Pointing data for screenshots
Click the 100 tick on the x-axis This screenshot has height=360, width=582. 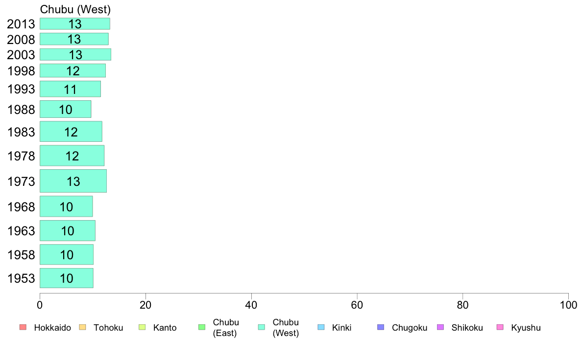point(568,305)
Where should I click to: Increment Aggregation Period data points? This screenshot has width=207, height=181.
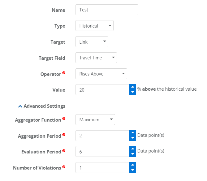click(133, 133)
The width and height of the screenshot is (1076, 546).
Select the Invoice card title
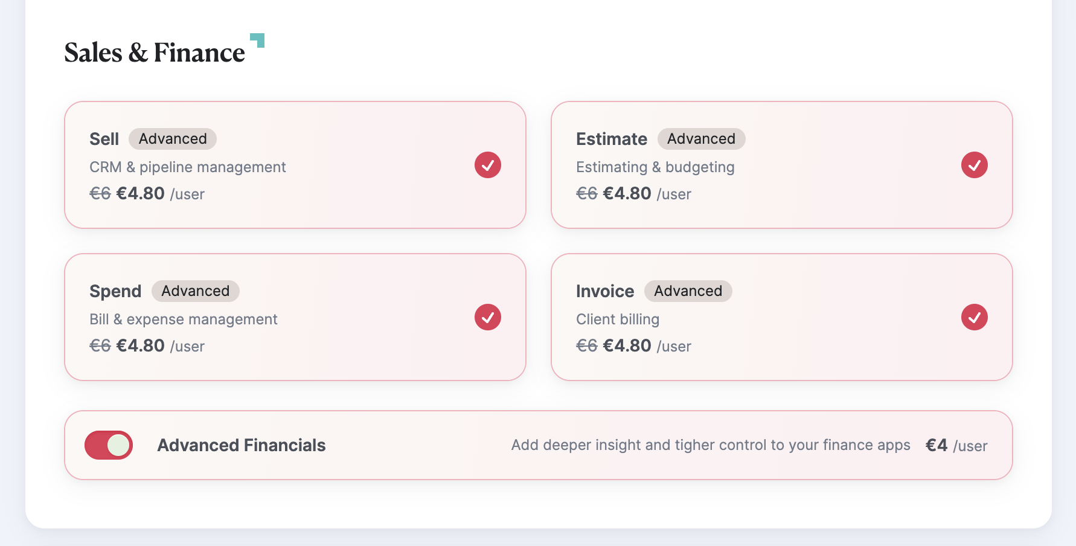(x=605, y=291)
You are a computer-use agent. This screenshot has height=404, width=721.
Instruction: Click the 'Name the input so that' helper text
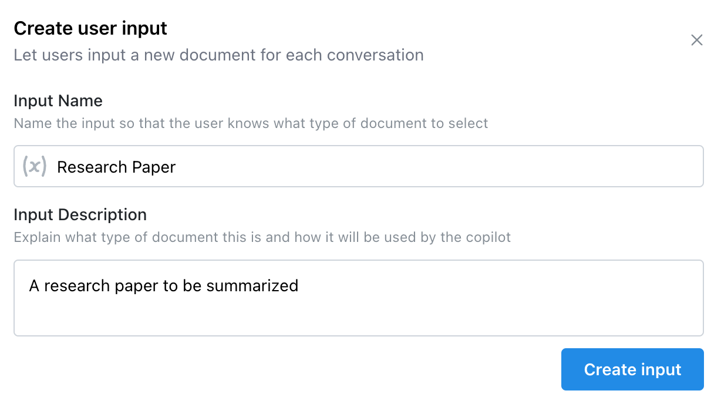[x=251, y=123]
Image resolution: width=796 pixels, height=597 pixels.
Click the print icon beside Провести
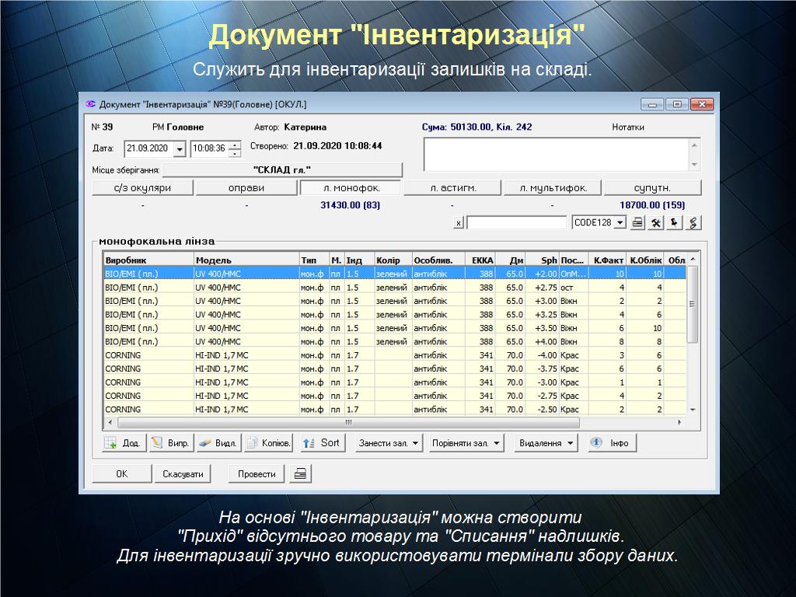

[Your objective]:
Please write out the material from the line with "Where should I" up to and including the line with "(x=605, y=291)", leaving the pictures out of your answer.

[Exercise output]:
Where should I click to: Increment Aggregation Period data points? This screenshot has width=207, height=181.
click(133, 133)
The width and height of the screenshot is (1076, 546).
Select the Invoice card title
(x=605, y=291)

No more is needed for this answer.